- _Instruction_
Arrange the lines of the entries below as a Markdown table with the columns Row and Line, numbering each non-blank line in order and skipping blank lines. Omit the pictures from the table.

- _Records to use_
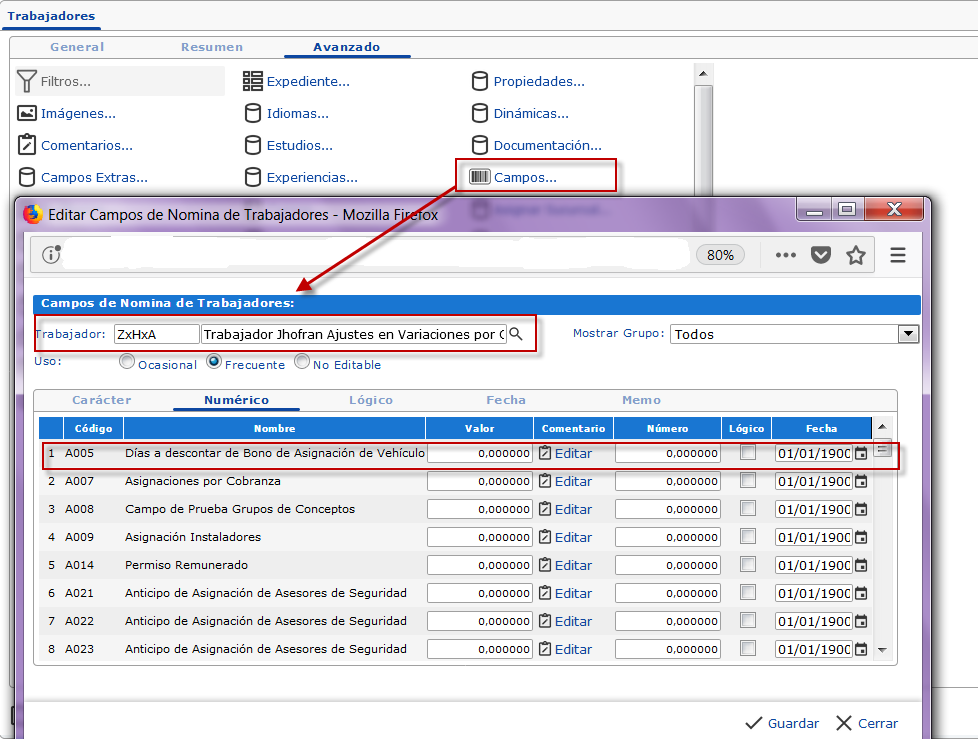Click the Pocket save icon
Screen dimensions: 978x739
[x=821, y=255]
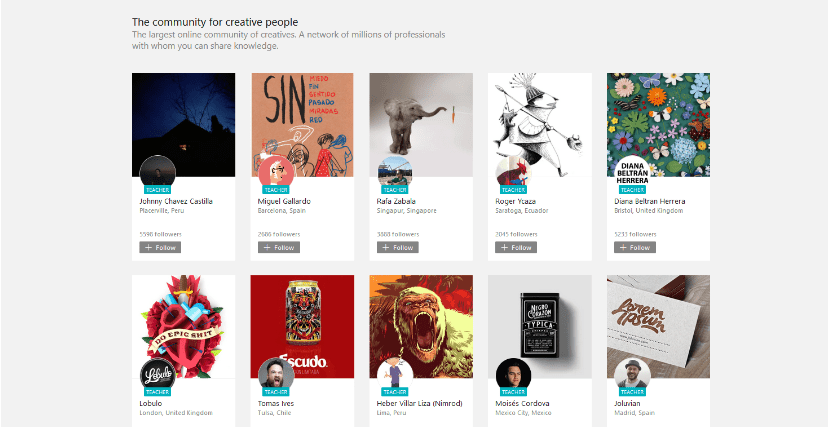Screen dimensions: 828x429
Task: Follow Diana Beltran Herrera
Action: coord(635,247)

- _Exercise output_
| Row | Line |
|---|---|
| 1 | Click the Pocket save icon |
| 2 | Screen dimensions: 978x739 |
| 3 | [x=821, y=255] |
| 4 | Screen dimensions: 828x429 |
| 5 | Task: Follow Diana Beltran Herrera |
| 6 | Action: coord(635,247) |